Impact of the adherence to the original low‐cost model on the profitability of low‐cost airlines

Pages 377-392 | Received 01 Jan 2004, Accepted 01 Jan 2004, Published online: 23 Feb 2007
 

Abstract

Undoubtedly, low‐cost operation has been a very successful business model in the airline industry. Over the past 5 years, there has been a widespread departure from the original low‐cost model introduced by Southwest Airlines. The low‐cost carriers tended to follow a differentiation strategy as opposed to cost leadership on which the original low‐cost model was based. The objective of this paper is to assess the degree by which the original low‐cost model has been modified over the years, and to ascertain whether the degree of adherence to the original model has any impact on the profit level of low‐cost airlines. The performance and business models of ten longer‐established US and European low‐cost carriers are analysed and evaluated against the original model of Southwest Airlines. Analysis indicates that although an increasing number of ‘hybrid’ low‐cost models are achieving low operating costs, offering low fares and returning attractive operating profit margins, there is a case for recommending adherence to the original model to ensure greater profitability.

Notes

Go was acquired by easyJet, and Buzz by Ryanair in 2002. Debonair was made bankrupt in 2000.

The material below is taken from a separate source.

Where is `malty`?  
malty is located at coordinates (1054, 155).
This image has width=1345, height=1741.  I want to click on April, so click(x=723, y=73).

Unit cost is the industry standard for calculating and comparing various airlines’ operating costs. The formula involves dividing the carrier’s total operating costs by the total number of available seat‐km (ASK) produced by the carrier for a specific period: ASK = total kilometres flown × total number of seats for sale. The resulting unit cost is the cost of producing one seat and transporting that one seat over 1 km.